2. In what business scenario would you compute a partial correlation rather than a simple correlation?
3. If r_XZ and r_YZ are both near 1, what happens to the partial correlation r_{XY·Z}?
4. Can a partial correlation be larger than the zero-order correlation? If yes, give an example scenario.
:::
## Correlation Matrices and Heatmaps
A **correlation matrix** displays pairwise correlations between all variables in a dataset. Visualised as a **heatmap**, it enables quick identification of relationships across many variables.

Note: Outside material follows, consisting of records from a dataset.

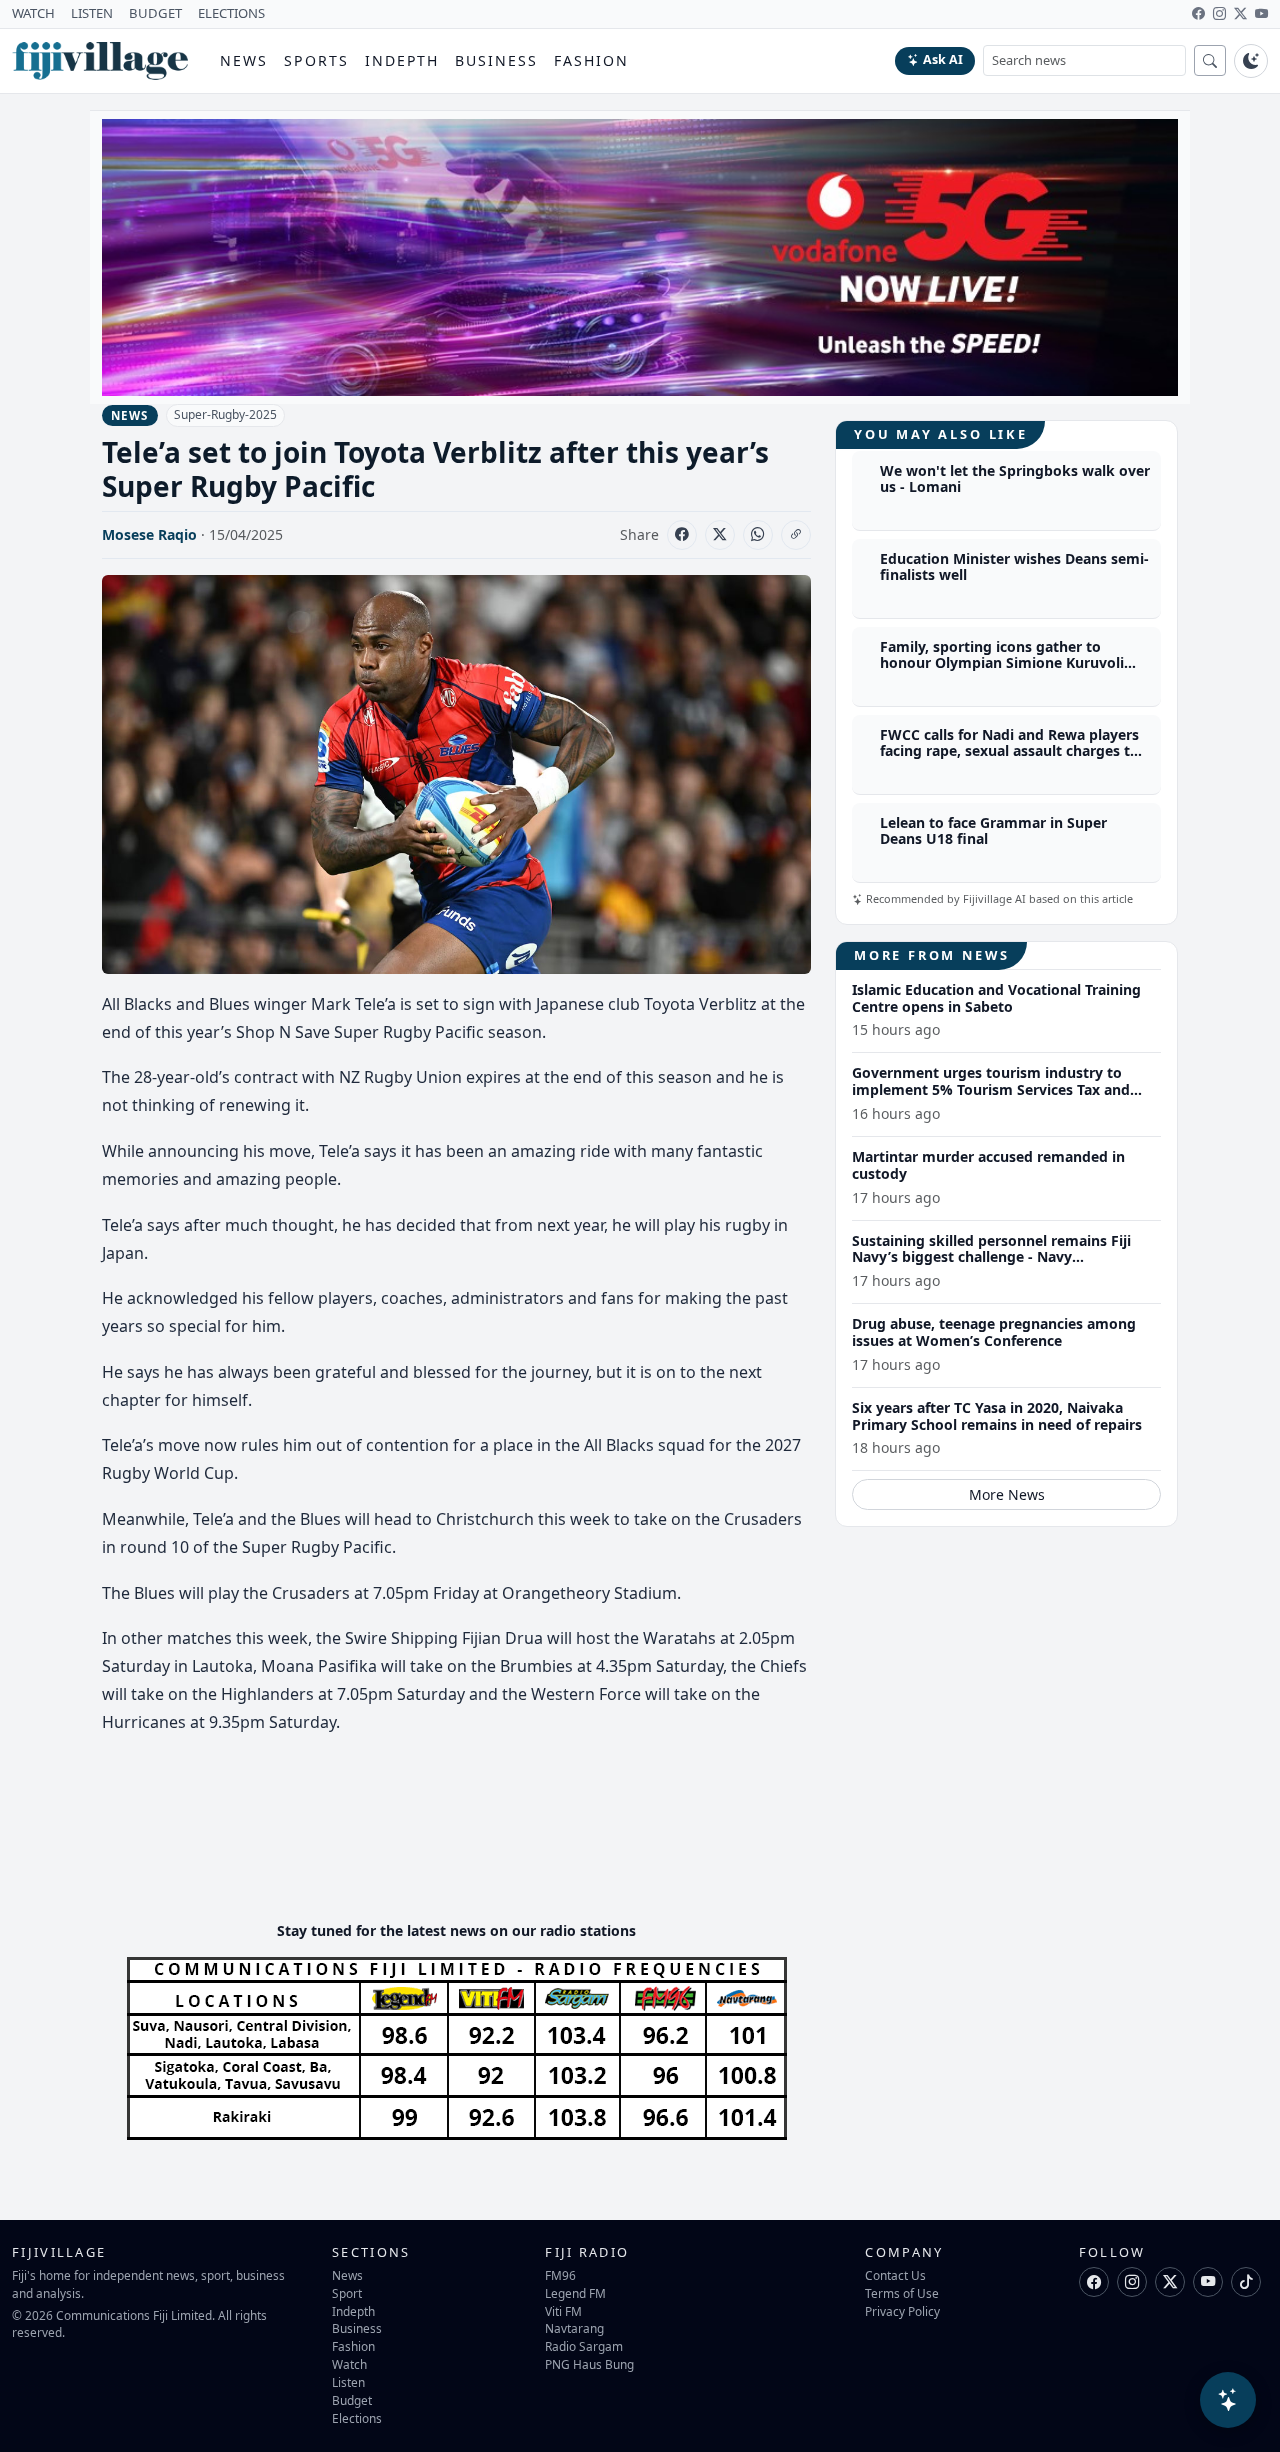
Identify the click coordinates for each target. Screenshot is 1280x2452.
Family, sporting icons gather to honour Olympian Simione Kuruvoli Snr (1002, 663)
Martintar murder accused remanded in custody (988, 1165)
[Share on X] (720, 535)
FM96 (560, 2275)
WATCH (33, 13)
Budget (352, 2400)
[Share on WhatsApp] (758, 535)
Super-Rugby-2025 (225, 414)
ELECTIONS (231, 13)
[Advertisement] (466, 1845)
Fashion (591, 60)
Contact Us (895, 2275)
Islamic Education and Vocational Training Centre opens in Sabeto (996, 998)
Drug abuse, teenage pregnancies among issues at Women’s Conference (994, 1332)
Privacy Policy (902, 2311)
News (244, 60)
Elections (357, 2418)
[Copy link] (796, 535)
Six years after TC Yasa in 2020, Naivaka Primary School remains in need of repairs (997, 1416)
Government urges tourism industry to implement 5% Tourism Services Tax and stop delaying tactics (991, 1089)
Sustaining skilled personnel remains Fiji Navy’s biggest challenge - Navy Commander (991, 1257)
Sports (316, 60)
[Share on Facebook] (682, 535)
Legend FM (575, 2293)
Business (496, 60)
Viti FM (563, 2311)
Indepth (402, 60)
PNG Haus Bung (589, 2364)
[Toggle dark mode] (1251, 61)
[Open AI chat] (1228, 2400)
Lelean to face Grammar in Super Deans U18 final (993, 831)
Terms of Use (902, 2293)
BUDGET (155, 13)
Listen (348, 2382)
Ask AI (943, 59)
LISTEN (92, 13)
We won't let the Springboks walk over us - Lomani (1015, 479)
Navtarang (574, 2328)
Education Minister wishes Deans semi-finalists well (1014, 567)
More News (1007, 1494)
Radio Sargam (584, 2346)
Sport (347, 2293)
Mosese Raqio (149, 534)
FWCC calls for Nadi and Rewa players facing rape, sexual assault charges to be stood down (1009, 751)
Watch (349, 2364)
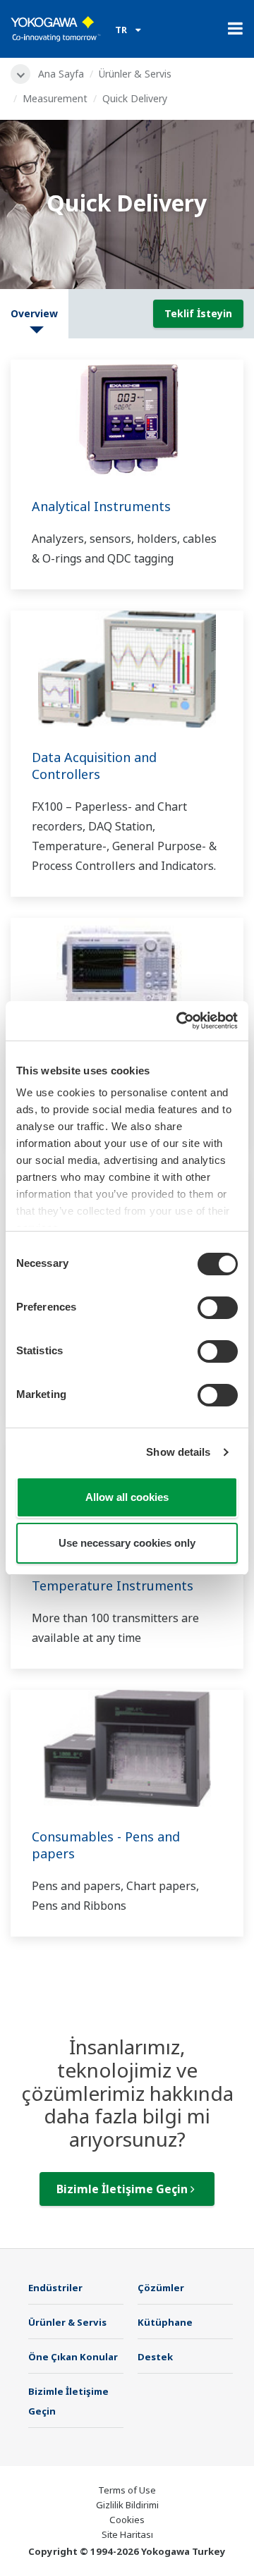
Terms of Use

::: {.callout-note icon="false"}
## 📘 Theory: Correlation Matrices
For p variables X₁, X₂, ..., X_p, the correlation matrix R is:
$$R = \begin{pmatrix}
1 & r_{12} & r_{13} & \cdots & r_{1p} \\
r_{21} & 1 & r_{23} & \cdots & r_{2p} \\
r_{31} & r_{32} & 1 & \cdots & r_{3p} \\
\vdots & \vdots & \vdots & \ddots & \vdots \\
r_{p1} & r_{p2} & r_{p3} & \cdots & 1
\end{pmatrix}$$
**Properties:**
- Symmetric: r_ij = r_ji
- Diagonal elements all equal 1 (correlation with self)
- Positive semi-definite (all eigenvalues ≥ 0)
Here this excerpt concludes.